Seven years ago today, another baby girl, only a few days old, was admitted to the Eastern Babies' Hospital.

Seven years ago today God was already preparing a great mercy to salve a tragedy that was still six weeks in our future. When the crisis came, God met it with Mercy. Last week, our living, breathing reminder that God is good all the time turned seven.




The two watches? Mercy is our walking chronograph. She wears the striped watch during the day and the purple watch at night --just in case the power fails and she can't see her alarm clock :). She makes us smile every single day.


Thank you God, for your great mercy. And for Mercy.

Sunday, January 9, 2011

The Smile of the Week...

...goes to Hope, who, snuggled next to me in the big green chair, sounded out her first reader this week! I am beaming, not because I am gifted at teaching kids to read (Faith couldn't blend until first grade; Mercy taught herself at three) but because Hope wanted to learn to read so much and bent every molecule of her will power to mentally attend so she didn't lose the first two sounds in a CVC (consanant-vowel-consanant) word before she got to the third. Then she sustained it for a whole little book!



The next day, she sustained it for the next book in the series, which conatins twice as many words. So we celebrated by going to the library to get her own library card and icecream cones.

Friday, January 7, 2011

Life goes on without me

Research is fun. Writing is even more fun. But editing the final manuscript of this book is about as fun as cleaning house after a party is over.

However, by the grace of God, we're going to make it. I'm tremendously cheered this week by news from a few fronts indicating that barring something unforeseen like influenza hitting our house, we'll be turning in the manuscript on time! Only twenty more days or so and it should be out of my hands. In the mean time, here are two glimpses I caught of my family's life as I passed through on my way to my desk.

Joy and her daddy having some fun with counting bears before he put her to bed.

Mercy and Hope had earlier made a batch of "bear soup" in the basket. Joy found the basket on the couch and had a blast first, moving each bear from one side of the basket to the other, then pitching them one by one onto the floor.

Hope's apology.

The night before, Mercy came in from playing outside. She was in tears with scratches on her arms from, she said, accidentally slipping on the big snow hill (six or seven feet tall) in our cul-de-sac. The slide down the icy slope had pushed her jacket sleeves up and she was scraped by the icy snow. A little later, Mercy came back to me and ammended her story: It wasn't really a slip. Hope pushed her. Ever-quick to defend her best friend, Mercy added that she didn't think Hope was trying to hurt her. Rather, she thought Hope was having fun.

Hope came in shortly thereafter, pained at the natural consequence: her best friend was done playing outside. Mercy and I showed her the scrapes, trying to be non-judgemental because that pushes Hope into a corner. Hope volunteered that she was sorry Mercy had gotten hurt; she hadn't pushed her; Mercy had fun sliding. I just sighed.
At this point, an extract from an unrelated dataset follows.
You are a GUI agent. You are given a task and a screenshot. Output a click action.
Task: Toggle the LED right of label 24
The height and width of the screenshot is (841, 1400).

Hope is impulsive and sometimes that means people unintentionally get hurt, like when she gave Mercy a tackle-hug at the edge of a fish pond in Korea. (A story for another day.) But Hope can't help it and it is really hard to gauge how much she understands about her behaviors having consequences. So Mercy and I let it go.

But the next day, Hope brought me this picture she had drawn, a visual confession of sorts. Her own face is expressionless, which I'm choosing to interpret as being conflicted. Yes, Mercy is smiling, not scared. But this is Hope's point of view and Hope would have had a blast sliding down the snow mountain. Mostly, it is remarkable because it shows Hope actually reflected on it and concluded that she was an actor in the drama. Moreover, she felt the need to confess as much to me and to Hope. For her, that is huge. And it is hopeful. I'm so grateful God let me in on it.